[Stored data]
-- -- --
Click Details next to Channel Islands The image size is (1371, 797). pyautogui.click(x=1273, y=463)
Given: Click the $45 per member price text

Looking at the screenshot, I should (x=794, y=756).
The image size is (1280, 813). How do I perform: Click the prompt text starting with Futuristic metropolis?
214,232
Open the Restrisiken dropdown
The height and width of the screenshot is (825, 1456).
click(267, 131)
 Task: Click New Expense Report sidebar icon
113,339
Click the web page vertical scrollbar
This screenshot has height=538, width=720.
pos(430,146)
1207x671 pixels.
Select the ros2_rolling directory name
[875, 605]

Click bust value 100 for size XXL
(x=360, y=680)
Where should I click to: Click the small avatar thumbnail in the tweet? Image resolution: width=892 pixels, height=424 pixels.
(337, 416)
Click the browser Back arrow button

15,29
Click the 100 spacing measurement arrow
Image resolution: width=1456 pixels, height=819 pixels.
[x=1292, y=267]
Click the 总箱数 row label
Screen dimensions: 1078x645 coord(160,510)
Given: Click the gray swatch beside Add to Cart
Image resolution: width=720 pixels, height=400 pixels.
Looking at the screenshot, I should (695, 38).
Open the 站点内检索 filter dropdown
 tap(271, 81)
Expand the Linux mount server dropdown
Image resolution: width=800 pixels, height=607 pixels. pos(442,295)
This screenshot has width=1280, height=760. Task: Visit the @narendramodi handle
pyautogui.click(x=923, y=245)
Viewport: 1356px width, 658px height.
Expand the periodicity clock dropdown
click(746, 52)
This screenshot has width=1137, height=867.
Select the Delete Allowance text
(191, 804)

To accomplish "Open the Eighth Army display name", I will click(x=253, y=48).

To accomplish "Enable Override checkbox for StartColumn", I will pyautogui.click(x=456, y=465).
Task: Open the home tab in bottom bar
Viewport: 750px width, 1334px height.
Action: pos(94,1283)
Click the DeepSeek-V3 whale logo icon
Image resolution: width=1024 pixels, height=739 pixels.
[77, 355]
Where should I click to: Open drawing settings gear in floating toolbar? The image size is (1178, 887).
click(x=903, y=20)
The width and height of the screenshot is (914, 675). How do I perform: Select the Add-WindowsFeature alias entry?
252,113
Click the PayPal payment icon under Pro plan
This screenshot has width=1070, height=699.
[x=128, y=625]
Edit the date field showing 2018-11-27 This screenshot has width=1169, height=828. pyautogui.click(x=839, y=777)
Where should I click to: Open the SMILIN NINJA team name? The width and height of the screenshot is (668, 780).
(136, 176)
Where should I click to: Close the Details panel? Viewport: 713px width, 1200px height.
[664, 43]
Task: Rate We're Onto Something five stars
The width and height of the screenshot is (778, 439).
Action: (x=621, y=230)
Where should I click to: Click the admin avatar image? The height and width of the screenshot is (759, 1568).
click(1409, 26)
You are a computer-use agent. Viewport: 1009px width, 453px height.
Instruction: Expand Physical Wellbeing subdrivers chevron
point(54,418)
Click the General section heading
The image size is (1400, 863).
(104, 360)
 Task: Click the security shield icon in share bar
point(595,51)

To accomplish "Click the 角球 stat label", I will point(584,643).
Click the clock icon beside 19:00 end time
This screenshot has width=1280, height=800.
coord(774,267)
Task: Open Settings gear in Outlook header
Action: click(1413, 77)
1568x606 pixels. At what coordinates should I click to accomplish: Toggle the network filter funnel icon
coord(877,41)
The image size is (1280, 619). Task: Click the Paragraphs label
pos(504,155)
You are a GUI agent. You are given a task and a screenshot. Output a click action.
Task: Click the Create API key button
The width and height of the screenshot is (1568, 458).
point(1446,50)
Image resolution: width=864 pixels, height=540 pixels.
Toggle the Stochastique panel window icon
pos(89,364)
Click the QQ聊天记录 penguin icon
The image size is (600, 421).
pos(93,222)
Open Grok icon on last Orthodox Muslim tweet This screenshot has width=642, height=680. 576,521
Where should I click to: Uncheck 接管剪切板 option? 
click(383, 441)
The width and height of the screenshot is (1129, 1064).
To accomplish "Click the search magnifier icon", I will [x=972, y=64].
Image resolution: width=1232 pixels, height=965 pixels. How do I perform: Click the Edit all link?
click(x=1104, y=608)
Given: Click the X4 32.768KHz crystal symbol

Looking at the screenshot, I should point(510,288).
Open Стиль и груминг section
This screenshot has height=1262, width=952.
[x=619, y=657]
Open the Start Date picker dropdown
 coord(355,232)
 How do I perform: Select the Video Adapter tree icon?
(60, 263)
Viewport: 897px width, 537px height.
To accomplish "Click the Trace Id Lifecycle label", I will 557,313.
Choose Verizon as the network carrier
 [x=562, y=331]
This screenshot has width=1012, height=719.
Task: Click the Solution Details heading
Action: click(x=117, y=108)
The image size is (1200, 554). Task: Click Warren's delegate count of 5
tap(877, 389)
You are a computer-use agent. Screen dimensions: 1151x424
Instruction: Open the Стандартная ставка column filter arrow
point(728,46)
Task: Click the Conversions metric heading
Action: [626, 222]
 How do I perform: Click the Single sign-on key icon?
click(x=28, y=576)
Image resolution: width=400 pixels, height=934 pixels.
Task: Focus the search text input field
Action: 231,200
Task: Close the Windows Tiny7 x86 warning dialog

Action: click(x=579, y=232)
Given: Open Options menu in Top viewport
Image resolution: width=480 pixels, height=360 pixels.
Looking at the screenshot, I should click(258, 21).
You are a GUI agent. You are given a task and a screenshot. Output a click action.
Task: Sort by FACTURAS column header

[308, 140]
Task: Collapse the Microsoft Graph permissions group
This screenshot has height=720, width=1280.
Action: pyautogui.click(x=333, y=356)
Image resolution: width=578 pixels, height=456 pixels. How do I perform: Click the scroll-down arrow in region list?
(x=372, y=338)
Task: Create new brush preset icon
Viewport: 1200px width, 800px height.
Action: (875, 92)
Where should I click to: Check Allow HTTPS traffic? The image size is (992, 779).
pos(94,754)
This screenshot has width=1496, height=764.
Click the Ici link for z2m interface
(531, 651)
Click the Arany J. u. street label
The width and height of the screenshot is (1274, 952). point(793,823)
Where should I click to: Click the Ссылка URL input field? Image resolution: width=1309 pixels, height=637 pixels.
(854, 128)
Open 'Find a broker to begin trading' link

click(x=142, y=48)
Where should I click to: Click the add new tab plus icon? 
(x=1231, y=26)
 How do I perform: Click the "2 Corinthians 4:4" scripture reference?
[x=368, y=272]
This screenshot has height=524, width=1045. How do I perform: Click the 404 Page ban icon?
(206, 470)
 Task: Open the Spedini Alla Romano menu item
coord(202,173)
-- -- --
Required action: Read the entries and show each line that mentions "agent".

The answer:
You are a computer-use agent. Viewport: 1009px width, 453px height.
You are a GUI agent. You are given a task and a screenshot. Output a click action.
You are a computer-use agent. Screen dimensions: 1151x424
You are a GUI agent. You are given a task and a screenshot. Output a click action.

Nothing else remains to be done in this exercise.